Così, il libero fluire delle frasi (o dei versi?) traduce l’urgenza del racconto, il bisogno di esporre non solo i fatti sensazionali, ma anche e soprattutto la quotidianità delle dodici protagoniste, poiché è proprio nel giorno dopo giorno che questioni di razzismo, di identità di genere, di pari opportunità, si manifestano in tutta la loro urgenza. In questo senso, mentre ogni capitolo, dedicato a una donna diversa, potrebbe quasi leggersi come una short story a se stante, mostrando un ennesimo rifiuto, da parte dell’autrice, di adeguarsi a generi letterari canonici, il ritorno degli stessi personaggi da un capitolo all’altro, in posizione comprimaria, sullo sfondo o anche solo in qualche cameo narrativo, permette il confronto con punti di vista spesso antitetici su medesime situazioni che, colte attraverso molteplici prospettive, si offrono a differenti interpretazioni.

La sera della prima
Il pretesto narrativo che tiene insieme i dodici racconti è la prima rappresentazione dello spettacolo di Amma, regista e drammaturga lesbica di colore, finalmente approdata al National Theatre, dopo decenni di gavetta nei circuiti off femministi. Alla sera della prima, si ritrovano le donne della sua vita – Yazz, la figlia diciannovenne, «un’umanista cazzutissima che ha per madre una teatrante lesbica e per padre un “intellettuale” gay»; Dominique, l’organizzatrice della compagnia teatrale, reduce da una relazione, trasformatasi in un vero e proprio sequestro, con una psicotica profetessa di «donnismo» americana; Shirley, un’insegnante il cui idealismo si è trasformato in cinismo, dopo anni di servizio in una scuola pubblica di periferia.
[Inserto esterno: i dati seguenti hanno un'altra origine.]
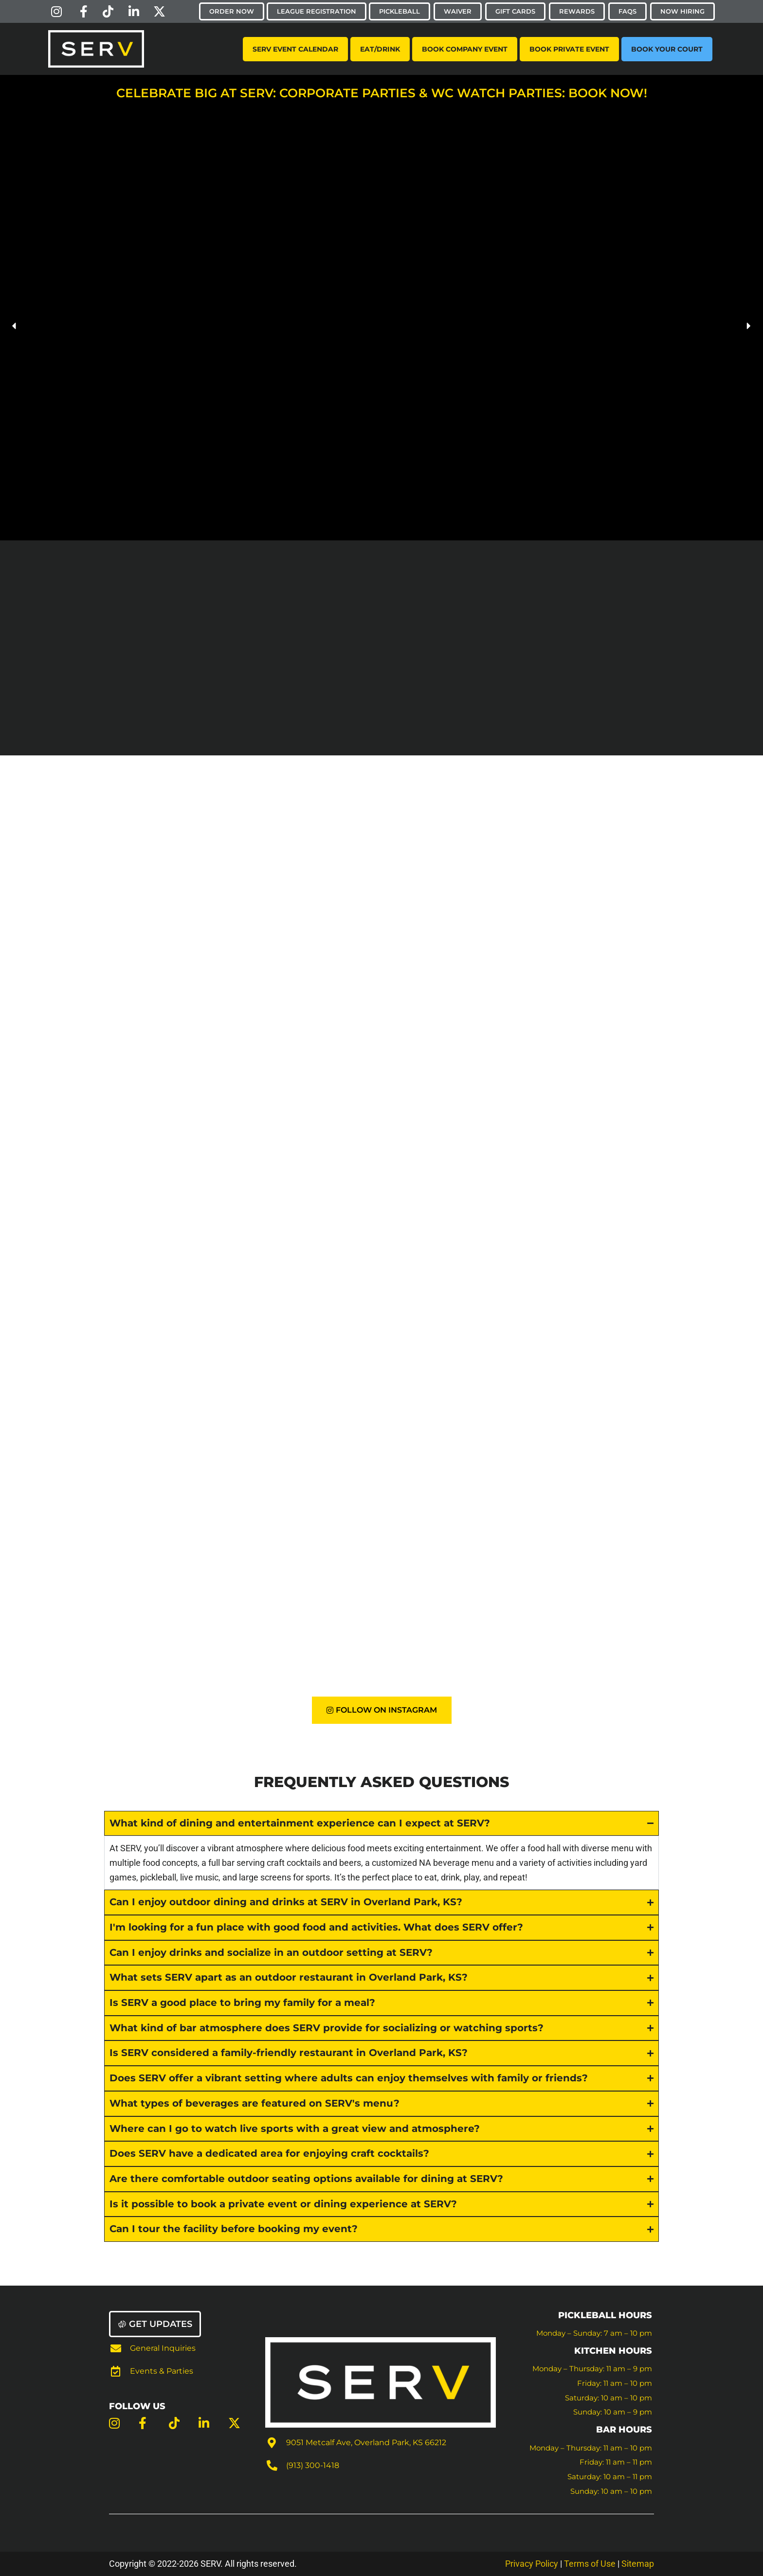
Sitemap (637, 2563)
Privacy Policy (531, 2563)
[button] (14, 326)
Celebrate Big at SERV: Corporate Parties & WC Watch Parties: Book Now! (381, 93)
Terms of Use (591, 2563)
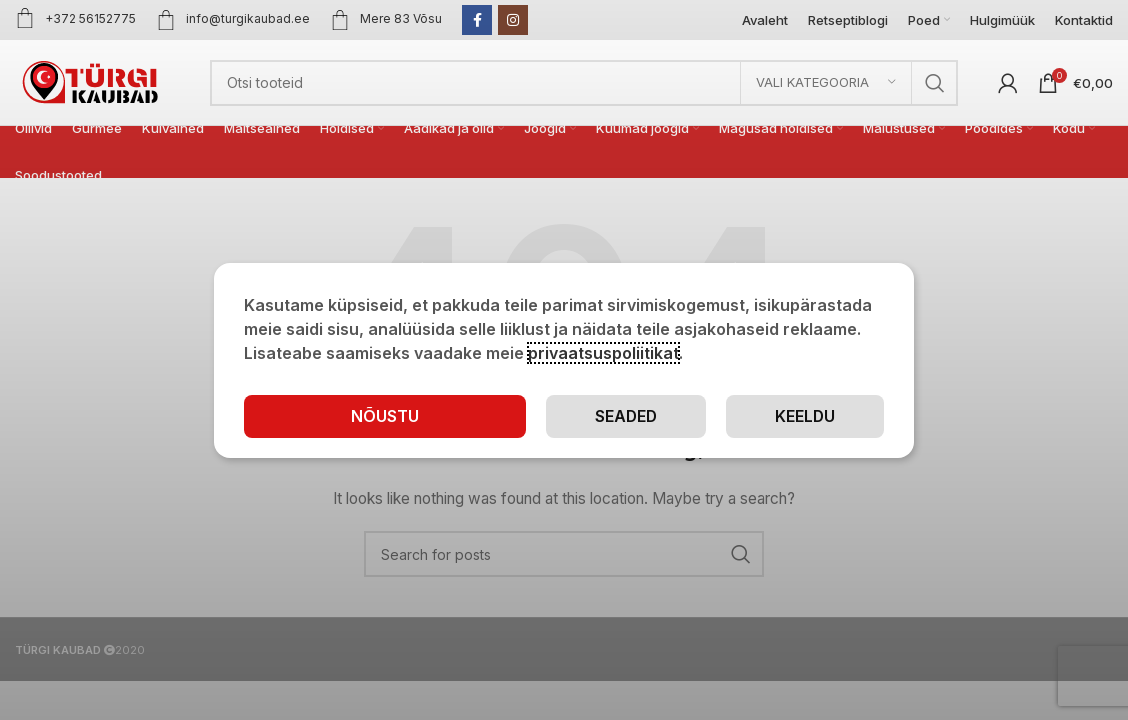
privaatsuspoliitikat (603, 352)
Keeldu (804, 415)
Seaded (625, 415)
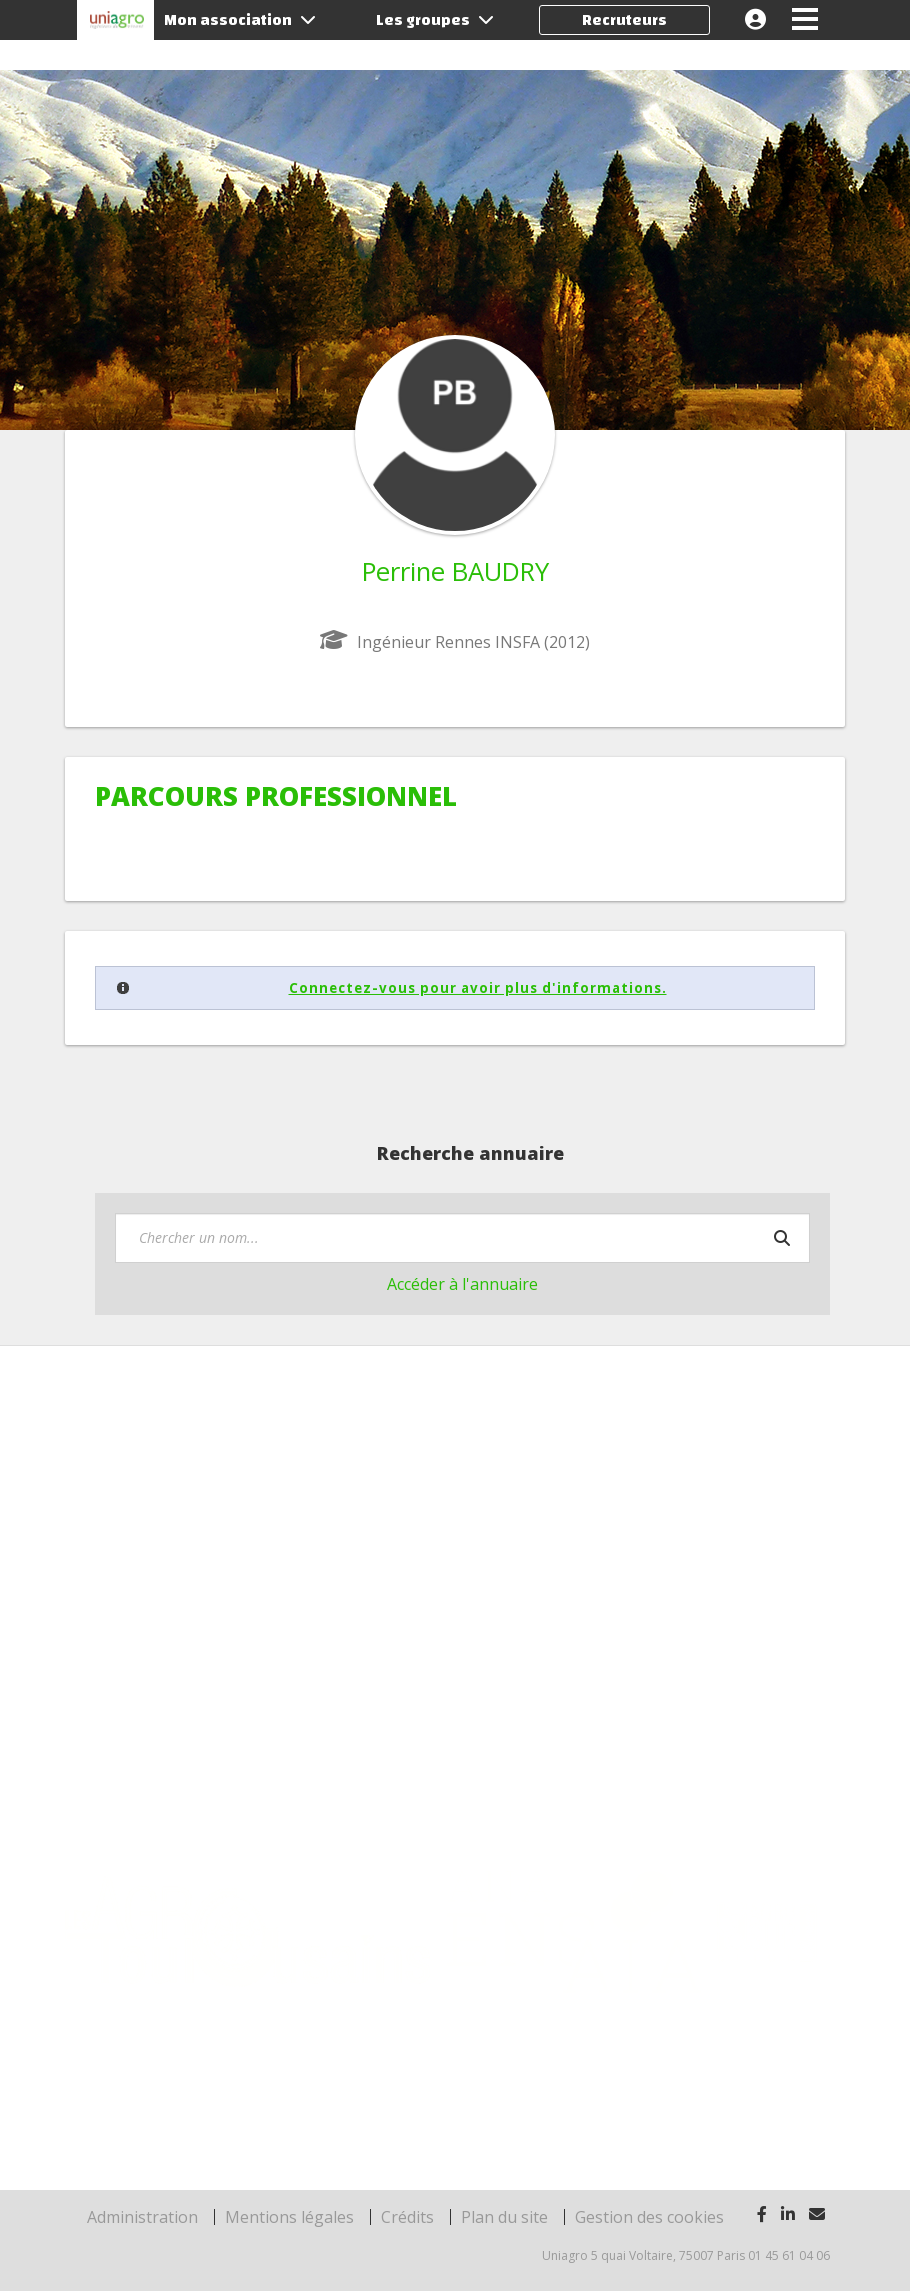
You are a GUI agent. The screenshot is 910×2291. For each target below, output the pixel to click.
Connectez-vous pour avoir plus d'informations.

Altri personaggi, cui sono dedicati capitoli del libro, si incontrano allo spettacolo, per caso, e tra questi Carole, un’ex allieva di Shirley che, partendo da origini proletarie, ha fatto grazie al suo aiuto una prodigiosa carriera nel mondo della finanza, ma che la ricorda con astio e non l’ha mai ringraziata; e Megan/Morgan, l’«Altro» del titolo, influencer non binaria con un milione di follower.

Le altre protagoniste del libro sono tutte, in qualche modo, legate tra loro: Bummi, una donna delle pulizie che ha imparato a sue spese come una «laurea di prima classe presa in un paese del Terzo Mondo» non abbia alcun valore nel Regno Unito, è la madre di Carole; Winsome, moglie insoddisfatta che si lascia andare a una relazione erotica con il proprio genero, è la madre di Shirley; Penelope, la ricca signora bianca che, nell’epilogo, giunta alle soglie degli ottant’anni, scoprirà di essere inglese solo per il 17%, è la padrona della casa presso cui lavorava Bummi; Hattie è la nonna di Megan/Morgan e Grace è sua madre.

Il romanzo spazia così da Londra alla Cornovaglia, da Newcastle al Northumberland, spingendosi fino alla California, alle Barbados, alla Nigeria, per approdare al confine scozzese, estendendosi dal 1895 ai giorni nostri, in un affresco polifonico da cui emerge una buona rappresentazione narrativa di quella «storia esterna che sta dentro la storia degli Inglesi», quella storia «altra» che Stuart Hall ci ha insegnato a riconoscere nelle versioni ufficiali, poiché «Non c’è storia inglese senza quell’altra storia».

Nato «dal silenzio di tutti coloro per cui potrebbe parlare e contro il baccano di tutti coloro che potrebbero opporvisi», il lavoro di Bernardine Evaristo allarga il proprio orizzonte di indagine e si propone come manifesto di una Britishness, ibrida, fluida, eterogenea: «Megan era in parte etiope, in parte afroamericana, in parte del Malawi e in parte inglese / che a suddividerla così suonava strano, perché di base era semplicemente un essere umano tutto intero».